=== TEXTO DEL DOCUMENTO ===

A través de dos textos publicados en Tramas, el autor polemiza con quienes llaman a votar en función de que no ganen candidatos aún peores que Sergio Massa. En ese marco, recuerda la elección de 1989, cuando Menem fue presentado como la alternativa “menos mala” en comparación con Angeloz.
Viernes 25 de agosto de 2023 17:50
Votar a lo nuestro
La actitud de votar por fuerzas políticas y candidatos de los que no se tiene la mejor opinión, no por convicción sino por temor del triunfo de otras que juzgamos aún peores, puede llevar a descalabros difíciles de enmendar.
Corría el año 1989. El que escribe estas líneas rondaba los 30 años. Se realizaban comicios presidenciales, en medio de una situación de crisis económica, con una aceleración del nivel de precios que ya bordeaba la hiperinflación. El Plan Primavera, sucesor del Plan Austral, no daba más de sí. Los llamados “capitanes de la industria”, núcleo de conglomerados empresarios que había pactado con el gobierno, ya se alejaban de los acuerdos alcanzados.
El Fondo Monetario Internacional también le quitaba sustento a las políticas gubernamentales, luego de haber acorralado a esa gestión con continuas y exigentes demandas sobre el rumbo de la economía y el pago de la asfixiante deuda externa.
Las luchas populares iban en aumento, expresadas sobre todo por los frecuentes paros generales y otras medidas de protesta en las que predominaba el papel del movimiento obrero.
A ese cuadro se agregaba que el sostén institucional del gobierno de Raúl Alfonsín se hallaba debilitado, al haber quedado en minoría parlamentaria y tras la pérdida de gobernaciones, entre ellas la más que estratégica provincia de Buenos Aires. Todo resultado de la amplia derrota sufrida por el radicalismo en las elecciones de 1987.
Elecciones y neoliberalismo.
Las elecciones presidenciales, que en principio estaban previstas para el mes de octubre, se adelantaron al 14 de mayo, ante la angustiosa situación que se vivía. En el mes de abril la inflación mensual fue del 33%, y al siguiente saltó a 78,6%. El índice de pobreza ya sobrepasaba el 45%. Se desataban saqueos de mercaderías por parte de grupos sociales desesperados por la carencia hasta de lo más básico.
De acuerdo al esquema bipartidista imperante en esos días, sólo había dos postulantes a la presidencia con verdadero potencial para alzarse con el triunfo: El candidato del justicialismo y gobernador de La Rioja, Carlos Menem y el gobernador de Córdoba candidateado por el radicalismo en el gobierno, Eduardo Angeloz.

===

__OBJETIVOS__:
1. Transcriba el pasaje del texto sobre la elección de 1989 que comienza con "Viernes 25 de" y continúa hasta "los acuerdos alcanzados.".
2. Enumere todas las personas que el texto sobre la elección de 1989 menciona por su nombre.
El material procede de una fuente ajena al texto sobre la elección de 1989.

=== DATOS RECOPILADOS ===

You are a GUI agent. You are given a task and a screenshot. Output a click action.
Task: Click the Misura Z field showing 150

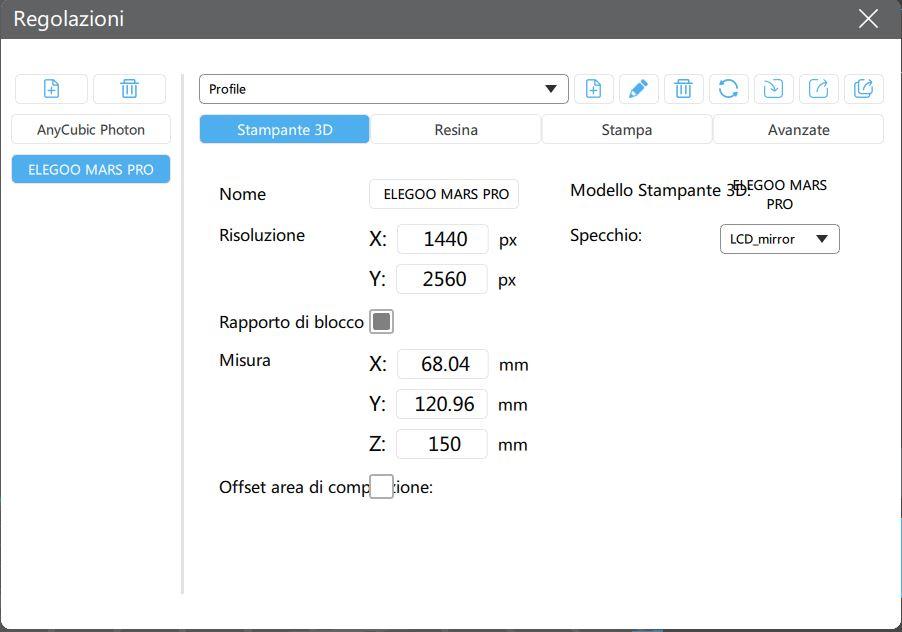tap(442, 444)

===

__SOLUCIONES COMPLETAS__:
1.
Viernes 25 de agosto de 2023 17:50
Votar a lo nuestro
La actitud de votar por fuerzas políticas y candidatos de los que no se tiene la mejor opinión, no por convicción sino por temor del triunfo de otras que juzgamos aún peores, puede llevar a descalabros difíciles de enmendar.
Corría el año 1989. El que escribe estas líneas rondaba los 30 años. Se realizaban comicios presidenciales, en medio de una situación de crisis económica, con una aceleración del nivel de precios que ya bordeaba la hiperinflación. El Plan Primavera, sucesor del Plan Austral, no daba más de sí. Los llamados “capitanes de la industria”, núcleo de conglomerados empresarios que había pactado con el gobierno, ya se alejaban de los acuerdos alcanzados.

2. Sergio Massa, Carlos Menem, Eduardo Angeloz y Raúl Alfonsín.